TASK MATERIAL Block Start

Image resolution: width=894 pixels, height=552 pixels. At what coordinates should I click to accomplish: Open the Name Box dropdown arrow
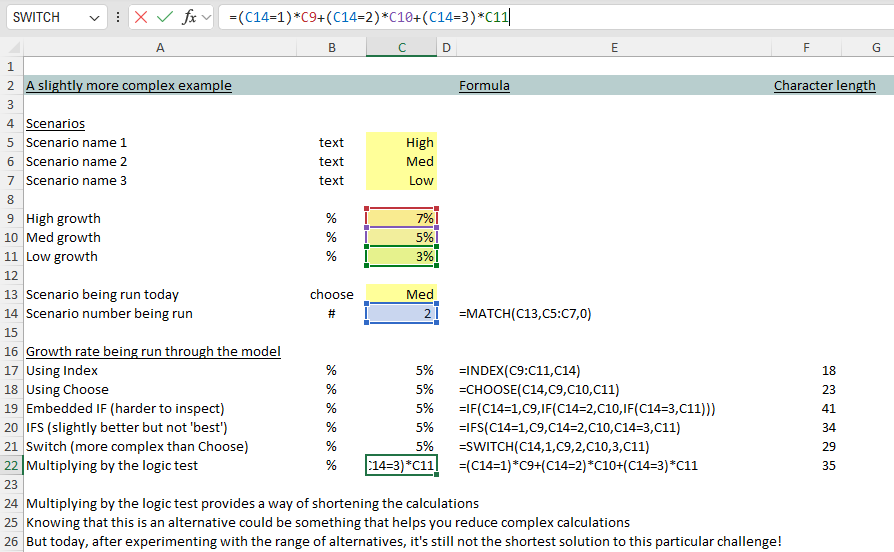[x=95, y=18]
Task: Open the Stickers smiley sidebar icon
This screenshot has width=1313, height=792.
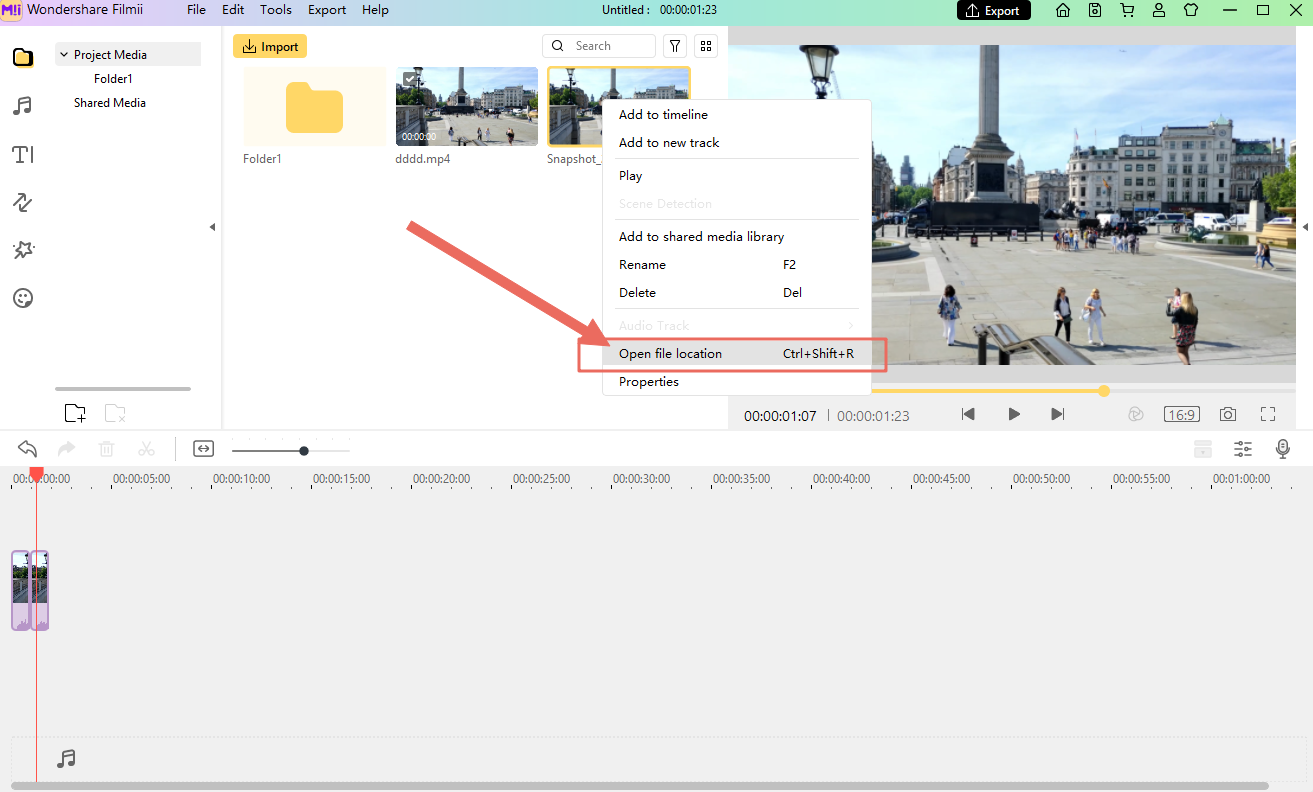Action: point(22,298)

TASK MATERIAL Block End

* _TASK DIRECTIONS_
Please output the entire listing above verbatim and omit its images.

* _EXPECTED ANSWER_
Image resolution: width=894 pixels, height=552 pixels. At what coordinates should I click to accomplish: Open the Name Box dropdown arrow
[x=95, y=18]
Task: Open the Stickers smiley sidebar icon
This screenshot has width=1313, height=792.
Action: point(22,298)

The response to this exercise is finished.